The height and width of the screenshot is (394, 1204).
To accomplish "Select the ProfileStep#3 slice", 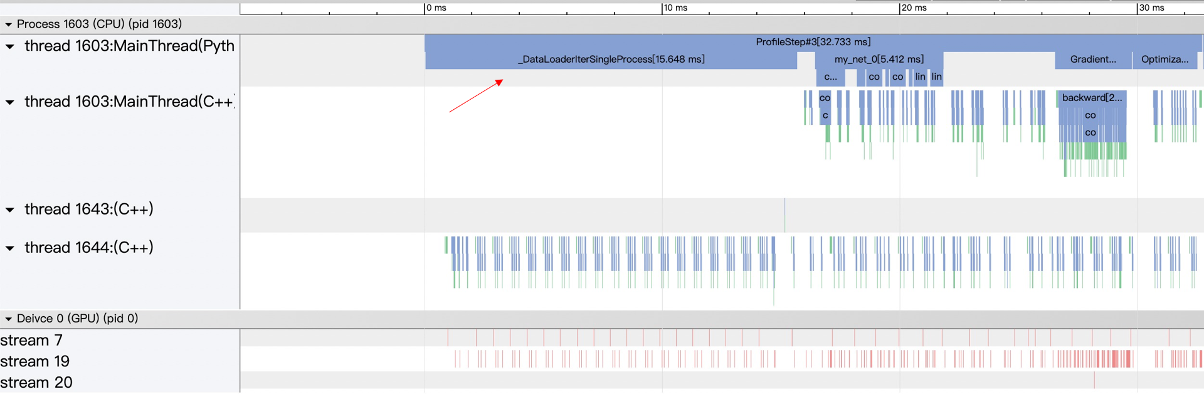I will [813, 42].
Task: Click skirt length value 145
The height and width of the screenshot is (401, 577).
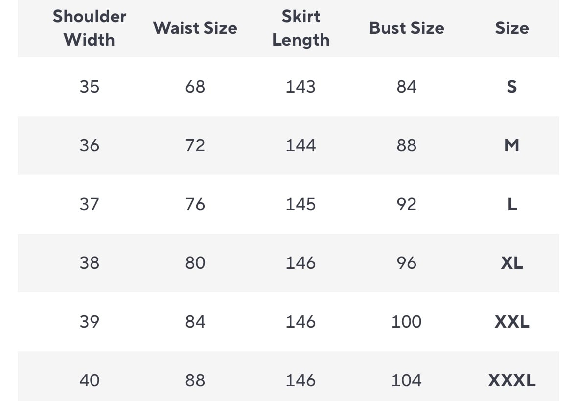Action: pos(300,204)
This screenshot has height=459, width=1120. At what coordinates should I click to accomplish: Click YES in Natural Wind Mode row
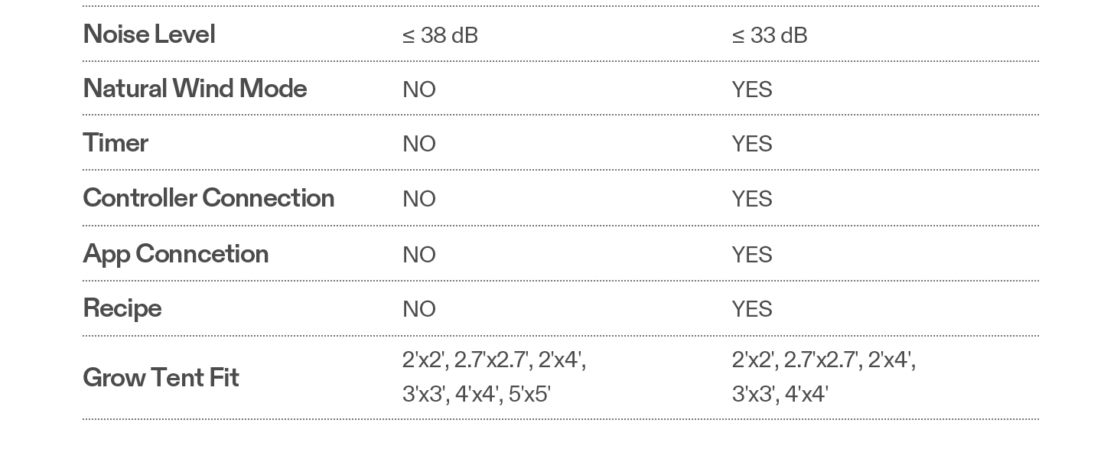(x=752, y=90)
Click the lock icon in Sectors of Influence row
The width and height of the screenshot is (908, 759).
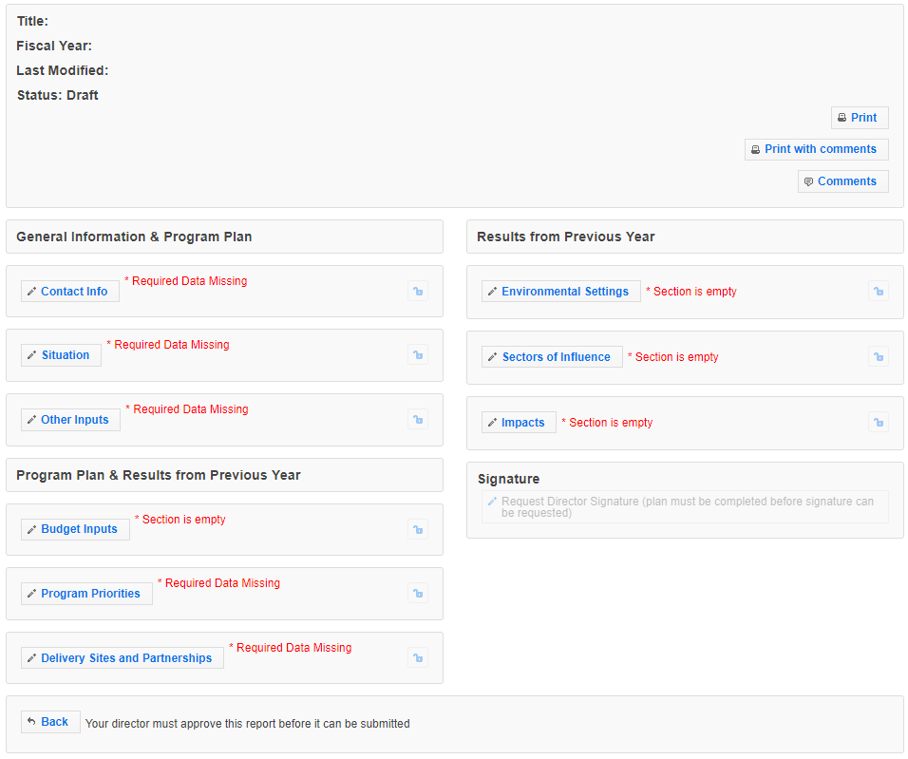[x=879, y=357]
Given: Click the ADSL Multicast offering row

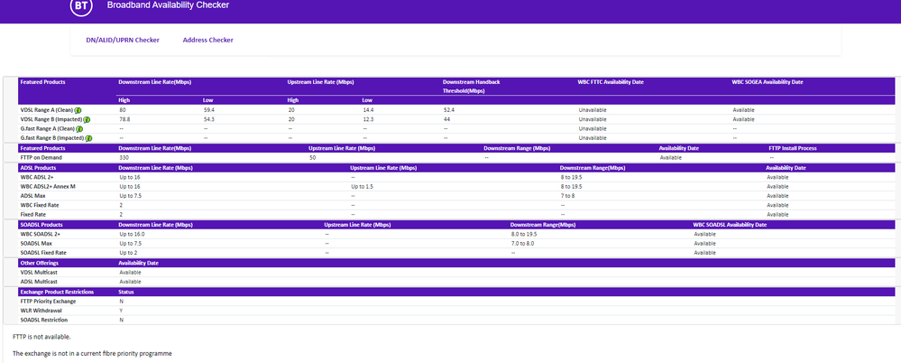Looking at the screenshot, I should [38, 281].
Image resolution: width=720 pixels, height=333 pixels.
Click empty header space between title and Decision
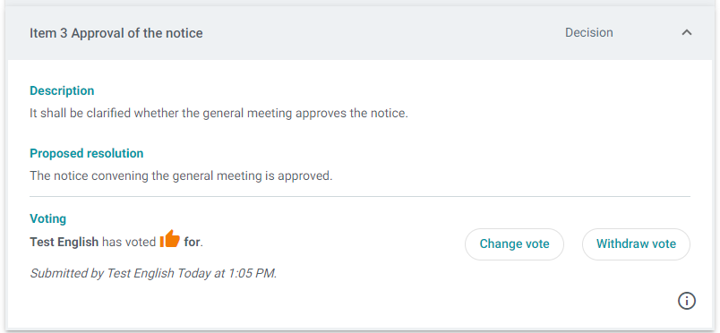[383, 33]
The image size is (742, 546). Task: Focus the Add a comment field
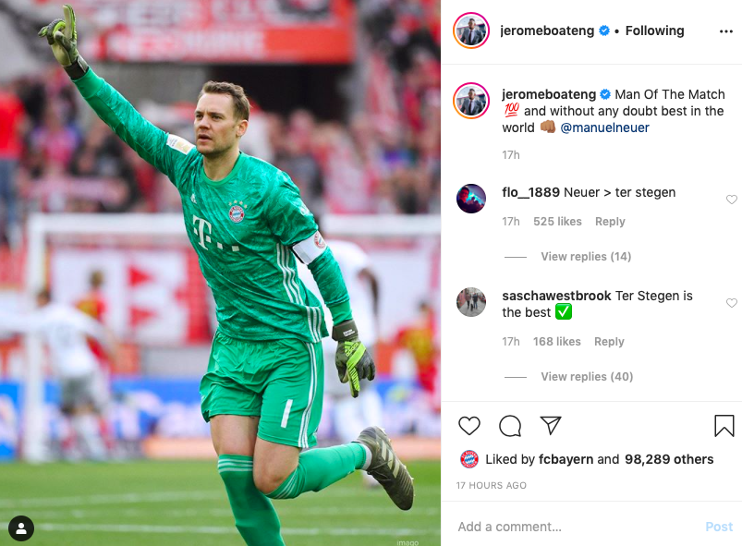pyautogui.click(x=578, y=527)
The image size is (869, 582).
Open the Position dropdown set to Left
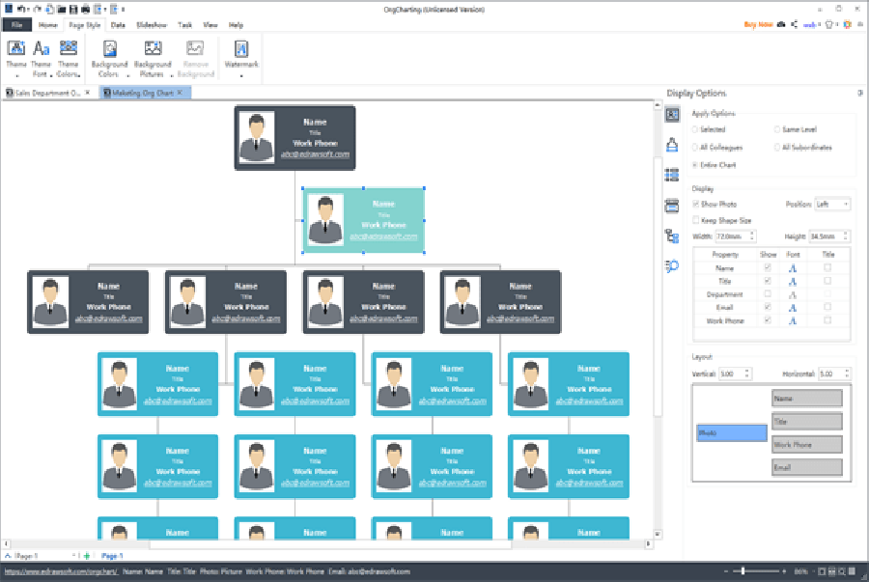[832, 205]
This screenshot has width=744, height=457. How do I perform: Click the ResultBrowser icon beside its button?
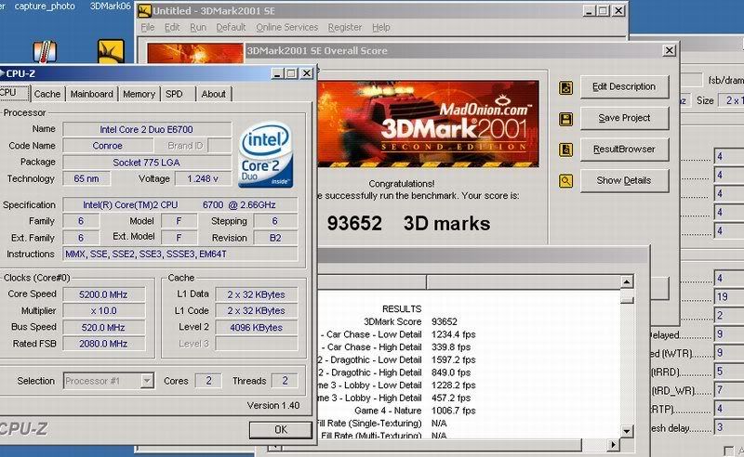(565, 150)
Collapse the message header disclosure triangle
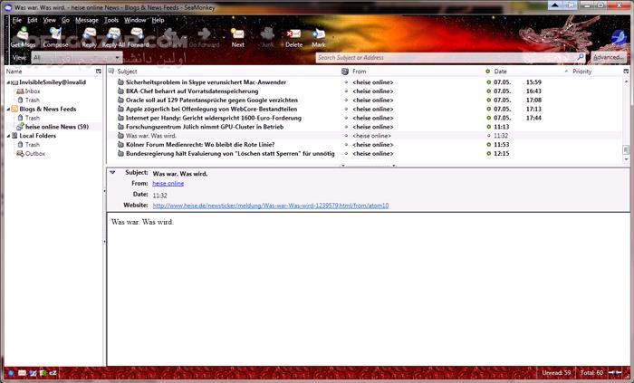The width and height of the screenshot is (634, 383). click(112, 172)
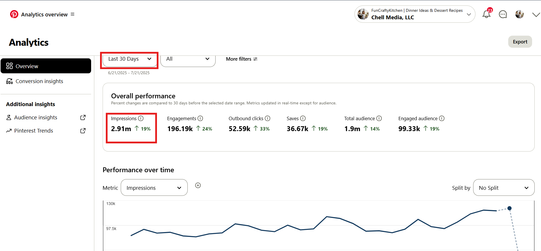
= = = = = = =
The task
Each line from the line containing "The width and height of the screenshot is (908, 759)." through the last line above must be written out exactly, and every picture must be omitted.

Output for this task
The width and height of the screenshot is (908, 759).
[x=879, y=357]
Given: Click the ADSL Multicast offering row

Looking at the screenshot, I should [38, 281].
Image resolution: width=720 pixels, height=333 pixels.
Click empty header space between title and Decision
[383, 33]
The image size is (742, 546). Task: Focus the Add a comment field
pyautogui.click(x=578, y=527)
The image size is (869, 582).
Open the Position dropdown set to Left
[832, 205]
This screenshot has width=744, height=457. How do I perform: Click the ResultBrowser icon beside its button?
(565, 150)
Collapse the message header disclosure triangle
The width and height of the screenshot is (634, 383). click(112, 172)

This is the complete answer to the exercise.